Cindy Lips and Tara Bibb took a look at families like theirs in affluent Arlington County and knew that holiday gift-giving can be a stressful, over-commercialized activity that is hard to avoid. At the same time, those who overspend on extravagances live side by side with neighbors who need real help.

Any parent who sees gift lust aborning in his or her child’s eyes this time of year also worries just what this buying, wrapping and exchanging extravaganza is teaching the next generation.

The answer came from Bibb’s mother: Set up an alternative gift fair, where families can learn what their modest and not-so-modest gift budgets can do outside the big-box stores, and where youngsters can learn the habit of helping out those in need.

The Gifts That Give Hope Alternative Gift Fair will launch in Arlington for the first time Saturday at Trinity Presbyterian Church. Fairfax County’s second fair was held last weekend, and the Annapolis fair is Thursday at On Pointe Dance Studio.

In Arlington, donors with $10 can buy a child four brand-new books through First Book-Northern Virginia. For $15, a mine-detection dog will get training treats, courtesy of Marshall Legacy Institute. For $25, Doorways for Women and Families will be able to buy diapers for a month for one of its clients.

Extracted records:
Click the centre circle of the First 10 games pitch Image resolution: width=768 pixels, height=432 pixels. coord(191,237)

--

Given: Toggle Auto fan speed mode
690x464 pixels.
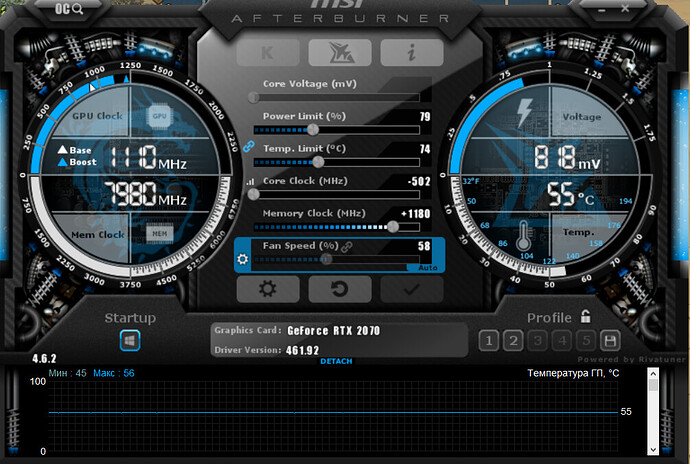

Problem set:
- 1) According to the article about the alternative gift fair, at what venue will the Arlington fair take place?
- 2) Reproduce the passage of the article about the alternative gift fair from "Cindy Lips and" to "those in need.", substituting "fellow residents" for "neighbors".

Worked solutions:
- 1) Trinity Presbyterian Church

- 2)
Cindy Lips and Tara Bibb took a look at families like theirs in affluent Arlington County and knew that holiday gift-giving can be a stressful, over-commercialized activity that is hard to avoid. At the same time, those who overspend on extravagances live side by side with fellow residents who need real help.

Any parent who sees gift lust aborning in his or her child’s eyes this time of year also worries just what this buying, wrapping and exchanging extravaganza is teaching the next generation.

The answer came from Bibb’s mother: Set up an alternative gift fair, where families can learn what their modest and not-so-modest gift budgets can do outside the big-box stores, and where youngsters can learn the habit of helping out those in need.